In 1991, Zip Heaters (UK) Limited was formed to take over UK distribution, and a distributor for Europe, based in Germany, was appointed in 2002. More recently, distributors were appointed in China and a Zip company, Zenith Heaters, became responsible for distribution in New Zealand.

In August 2017, Zip Water was acquired by the United States-based firm Culligan International.

== Product development ==
During the 1960s, Zip expanded its range of over-sink boiling water heaters catering for canteen, restaurant, factory and office kitchens needing high volumes of boiling water. Larger capacity boiling water heaters were also manufactured for use in dairies.

By 1975, Zip added its first on-wall instant boiling water heaters with enhanced energy efficiency and an increased capacity measured in number of cups of boiling water per hour. Zip then also created the Zip Miniboil, the first ever small on-wall instant boiling water heater. The Zip Miniboil was followed closely by the Zip Tea Tap, an under-sink, non-pressurized instant boiling water system. It delivered water within one degree of boiling point, with little or no steam or splatter. The Zip Tea Tap originated a patented steam condensing system to eliminate the emission of excessive steam in conjunction with boiling water. By 1985, Zip Tea Tap was so well accepted in Australia that it was specified for all of the kitchens and Members' offices in the new Parliament House, Canberra.

In the early 1990s, Zip introduced a range of advanced on-wall instant boiling water heaters under the Zip Hydroboil brand. These were far more compact, energy-efficient and easier to service than any existing equivalents.

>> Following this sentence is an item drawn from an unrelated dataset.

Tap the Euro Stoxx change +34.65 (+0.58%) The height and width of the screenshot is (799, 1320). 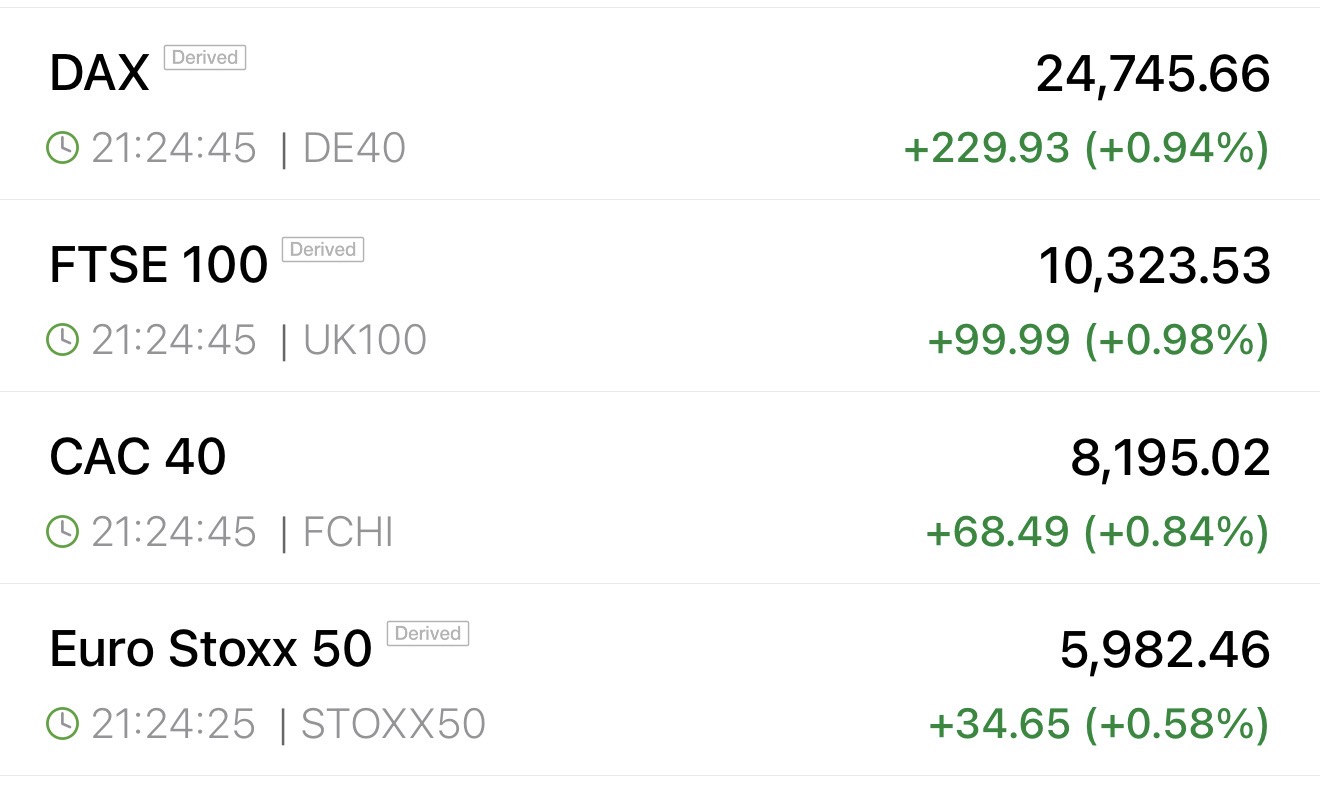(x=1098, y=724)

By 1996, Zip introduced an air-cooled Zip HydroTap under-bench filtered instant boiling water systems which also dispensed filtered chilled drinking water from a single touch-button electronic tap. By 2004, the initial Zip HydroTap was superseded by re-designed product engineering and a distinctive lever-action electronic tap offering precise water flow control, safety, and power-saving features, plus a "font" accessory which enabled the tap to be positioned away from any sink, with independent drainage. Zip HydroTap models introduced in 2012 provide sparkling chilled and filtered drinking water (in addition to boiling and chilled) from one tap. The Zip HydroTap All-In-One launched in 2012, gives boiling, chilled and sparkling filtered water plus hot and cold water.